Excerpted text>
◆ ◆ ◆ ◆ ◆

May 09, 2019

Modeling Closed System Performance of a Server with Discrete Event Simulation

Photo by Kevin Ku on Unsplash


Performance testing of web servers requires a large cost and time. Also, when reporting the performance characteristics of a commercial web application system, it is a common practice to report the performance figures for different combinations of concurrency levels, heap sizes, etc. Hence, we need more cost-effective methods for performance testing. Discrete event simulation is one such option.

Although we cannot fully model the operation of a performance test using discrete event simulation (DES), we can identify the general trends in performance, for example, what happens to the 99th percentile latency when a new feature is added to the software. This reduces the cost for unnecessary performance tests.

DES models a system as a discrete sequence of events in time [1]. An event refers to an item that changes the state of the system. DES is widely used in diagnosing process issues, modelling hospital applications, lab test performance improvement ideas, and evaluating capital investment decisions.

There are three methods of performance testing: 1. The closed system model 2. The open system model and 3. The half open system model. In a previous post, we discussed how to simulate an open system using DES. In this article, we will look at how we can model a web server performance test using the closed system model.

◆ ◆ ◆ ◆ ◆

Provided records>
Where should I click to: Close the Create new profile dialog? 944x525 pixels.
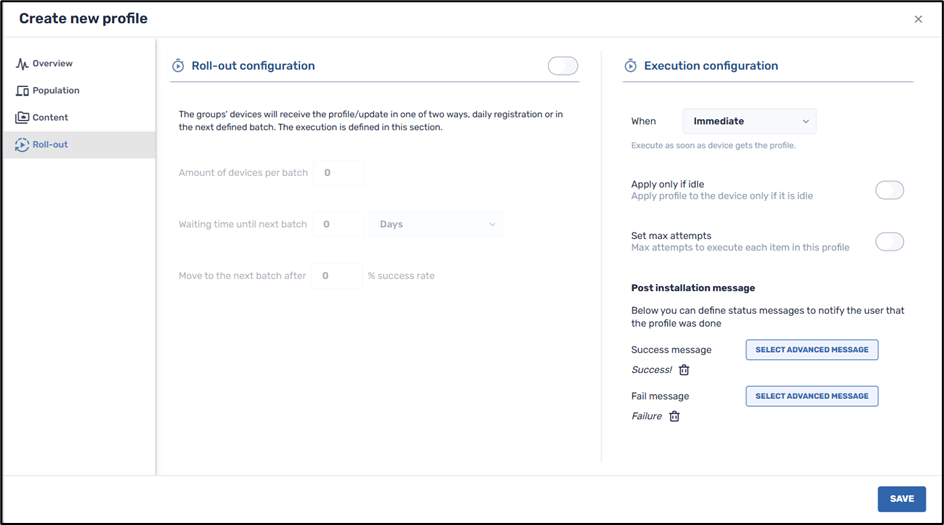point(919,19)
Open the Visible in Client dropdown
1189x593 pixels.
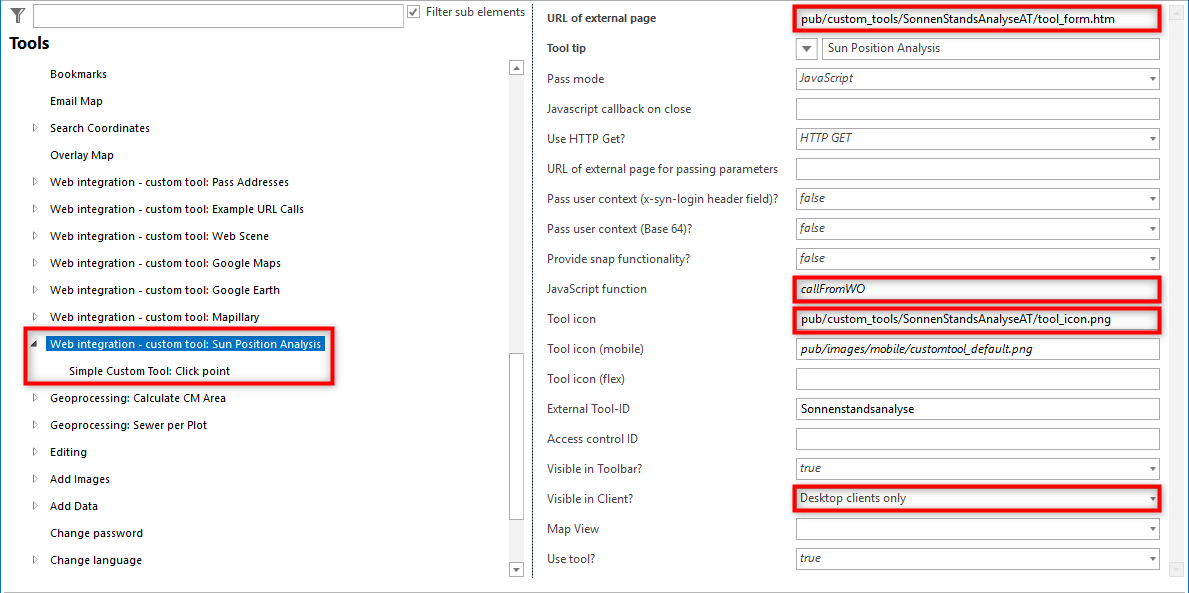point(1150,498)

◆ ◆ ◆ ◆ ◆

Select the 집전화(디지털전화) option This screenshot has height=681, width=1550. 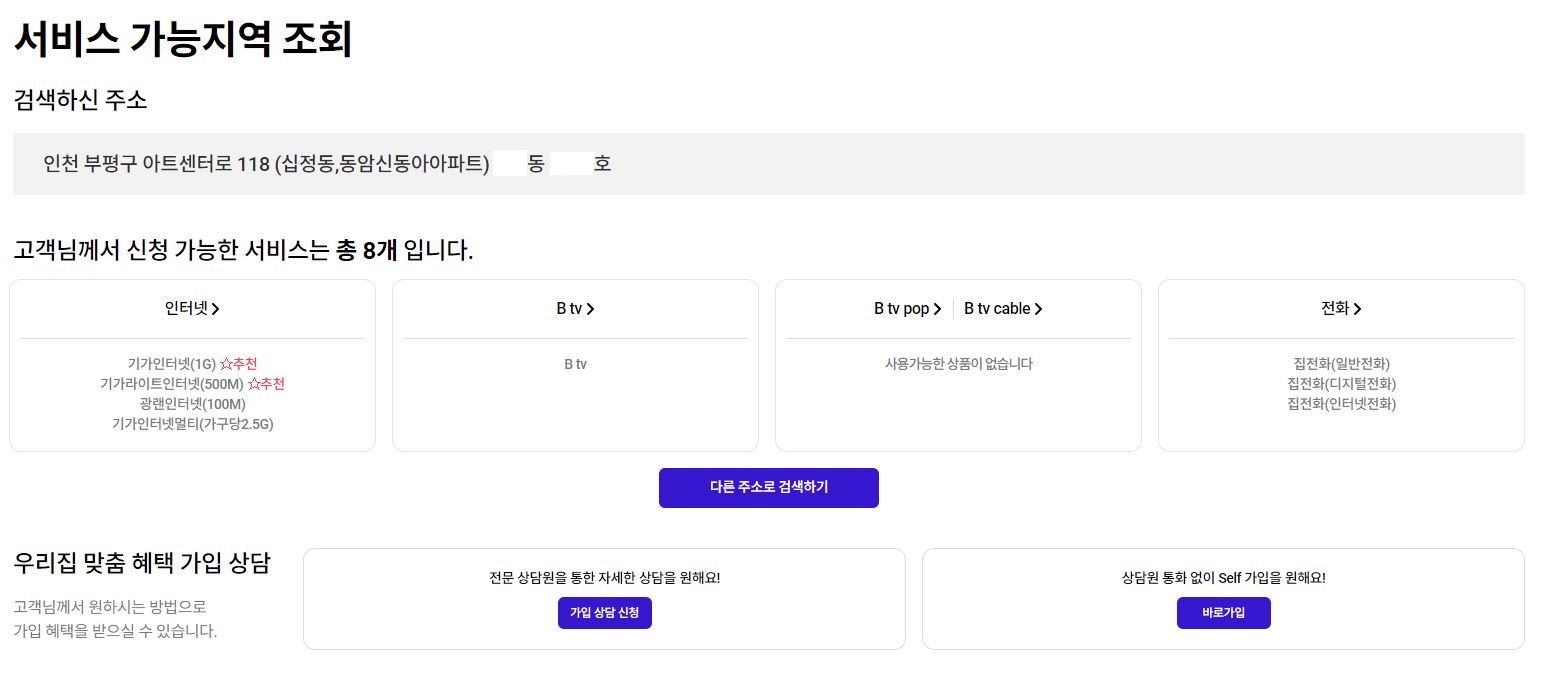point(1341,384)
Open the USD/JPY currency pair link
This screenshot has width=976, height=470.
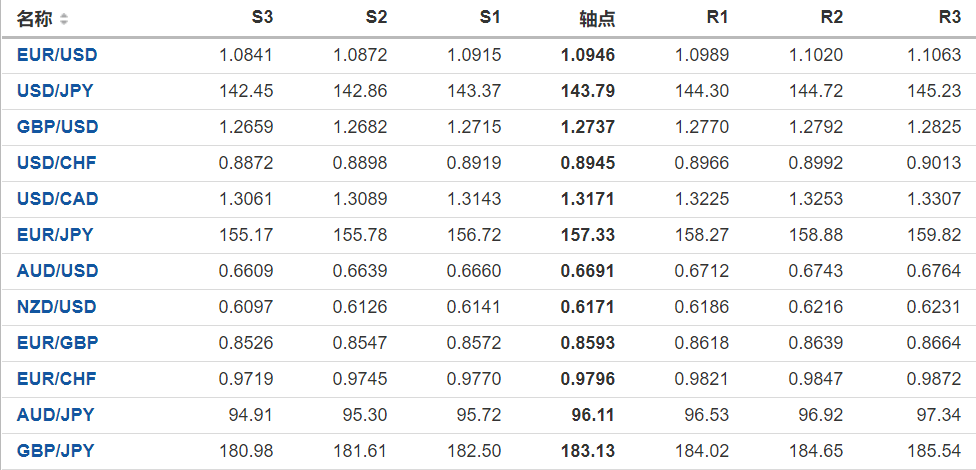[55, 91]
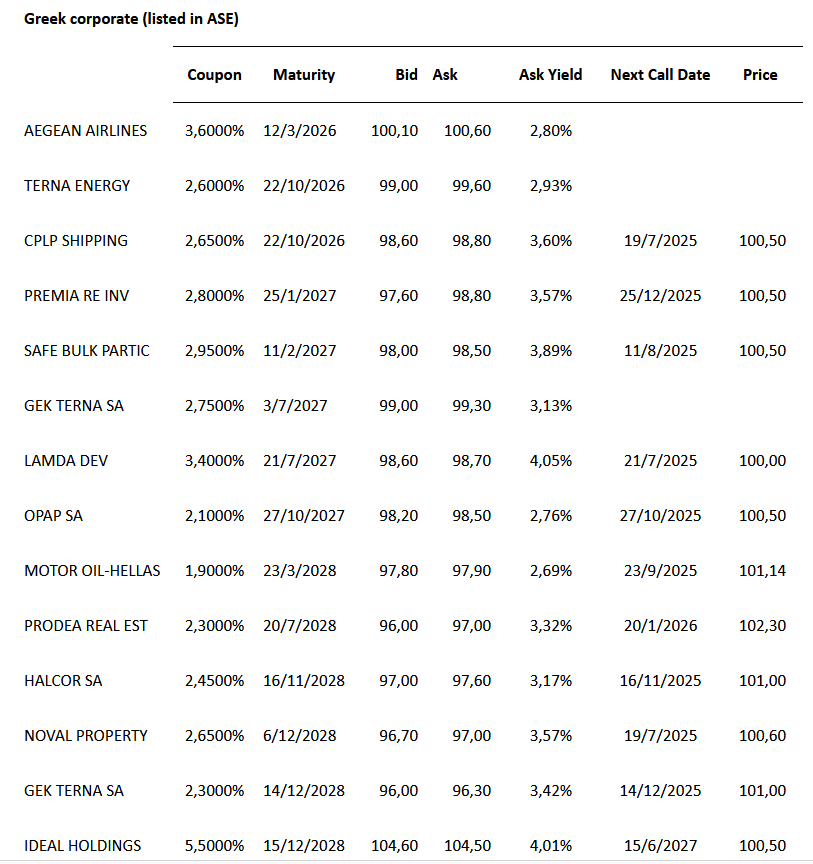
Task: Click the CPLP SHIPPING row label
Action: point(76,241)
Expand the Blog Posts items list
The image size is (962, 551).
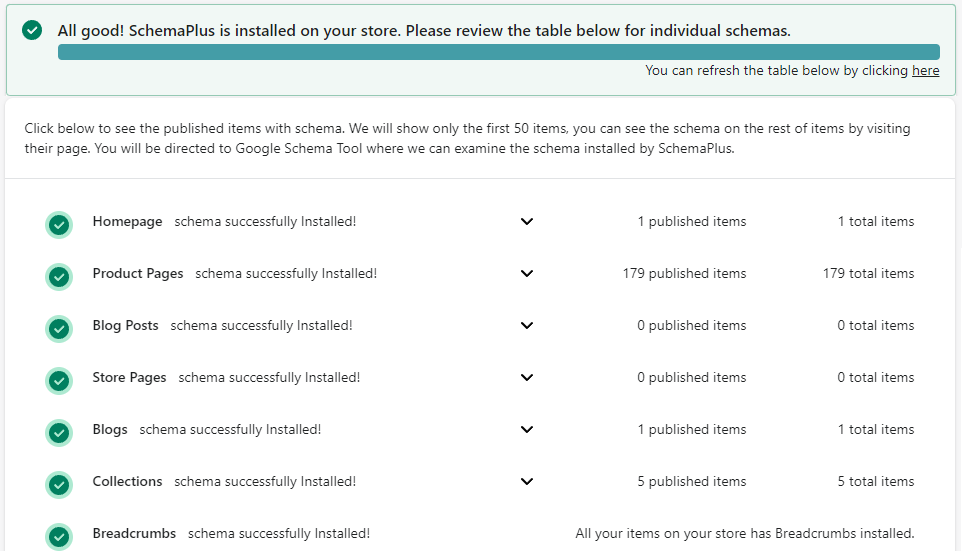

◆ ◆ ◆ ◆ ◆

Assigned task 1> Using the discrete event simulation article, decide whether each statement agrees with it: (a) DES can fully model the operation of a performance test; (b) an event is an item that changes the state of the system; (c) an earlier post covered simulating an open system with DES. Answer yes or no for each, and quote the words from the article that settle it.
Assigned task 2> Write the next part of the discrete event simulation article, picking up after its final sentence.
The rows play no part in what is asked here.

Answer 1>
(a) No: "Although we cannot fully model the operation of a performance test using discrete event simulation (DES)"
(b) Yes: "An event refers to an item that changes the state of the system."
(c) Yes: "In a previous post, we discussed how to simulate an open system using DES."

Answer 2>
In this blog, we will discuss how we can model a closed loop performance test using DES. We first discuss the basic concepts, DES, and closed system model performance tests. Then, we describe the DES package - simply, that we use for our implementations. We then present the code for a single server closed loop performance test. We then extend the simple version of the single server to multiple servers, which has inter-service calls (abstraction for microservices). The python codes for all the methods are available here.

Discrete Event Simulation

Discrete event simulation (DES) simulates the behavior of a process or a system. Modern hardware, which have high-speeds and capacities, have allowed DES to be applied to problems that span across many areas. The system is modeled as a series of events that occur over time, for example, in performance tests, DES is modeled as a series of requests that are emitted by an event source (a workload generating client in our tests).

Simulating a system is more difficult than actually implementing the real system due to difficulties in writing the code and difficulties in debugging. These difficulties come about due to the parallel execution nature of the simulation code. Hence, there have been attempts to build frameworks and languages for DES. There are mainly three major DES paradigms: activity oriented, event oriented, and process oriented. We will not cover these three in detail, since it is beyond the scope of this article, but an interested reader can refer to this for more details.

1. Activity Oriented Paradigm

In this approach, time is broken into small increments, and, at each time point, the code would look around all the activities (or the event that it should act upon). This approach is very slow and wastes CPU cycles.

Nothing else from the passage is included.